Check the pinned message in #book-recommendations of Several Sloths, he gives some recomendations there

i... can't see book-recs, i have perma study

I don't know what this means tbh

i have a role that hides all the discussion channels

pdfs or reading in any electronic device is much superior than physicial books, specially for maths. Because you don't have to hold the cover so that it doesn't close. And so on

but just my opinion

ive heard a lot of people cite D&F, is there any benefit to one over the other

my library also has neither actually

https://tenor.com/view/kermit-falling-building-fall-woodz-gif-24715383

Herstein

this one?

we actually have it let's fucking go

Topics in algebra

oh

LETS FUCKING GO WE HAVE THAT TOO

Topics in algebra is what I used

Bro what kinda library do you have at your school

One of them is at a higher level than the other

The lower level one doesn’t talk about eg group actions which is kinda monka

ok correction we have em theyre just checked out

which means other people in my class probably checked em out which means they’ll be checked out the whole semester

What kind of school do you go to monka

it’s like we all have stands and we’re gonna see who does best with what textbook

not actually i dont watch jojo or know most of my classmates lol

Okay other books which I know exist

Lang

Umm

Jacob son

True

Jacobson is insanely cheap too

Like <15 bucks I think

You bought it?

Cuz dover

No

interesting

Nice\

But it’s a dover book so it’s insanely cheap

So if $$ is a concern

thank u all for suggestions

How do you solve x^5 - 5x^2 + 15 = 0 in radicals?

Use the quintic formula

like wikipedia says it's solvable

https://en.wikipedia.org/wiki/Quintic_function#Other_solvable_quintics

and it's galois group is D_5

oh yeah, proof by desmos

for iv) isnt that just... by the way the elements are defined...?

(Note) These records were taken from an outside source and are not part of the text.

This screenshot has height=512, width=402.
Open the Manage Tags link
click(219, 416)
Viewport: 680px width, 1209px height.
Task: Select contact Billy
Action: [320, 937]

Pretty sure Wew can answer that

Wew buddy can you help, stop lurking

he's muted

i talked to him tho lol

guys quick wew lads is muted post wew lads slander

https://tenor.com/view/epic-embed-fail-ryan-gosling-cereal-embed-failure-laugh-at-this-user-gif-20627924

Just to make sure i'm not being stupid: This exercise has me prove that the direct sum of quotient modules is isomorphic to quotient of the direct sums. Now, this is true for a direct product too right? (With an arbitrary index set ofc, otherwise both notiond are the same). I'm not seeing any reason why the obvious argument won't work, it just makes it a bit weird the exercise is specifically about direct sums

Direct sum = elements s.t. finitely many indices are nonzero, while direct product has no such restriction

What is the argument you are thinking of?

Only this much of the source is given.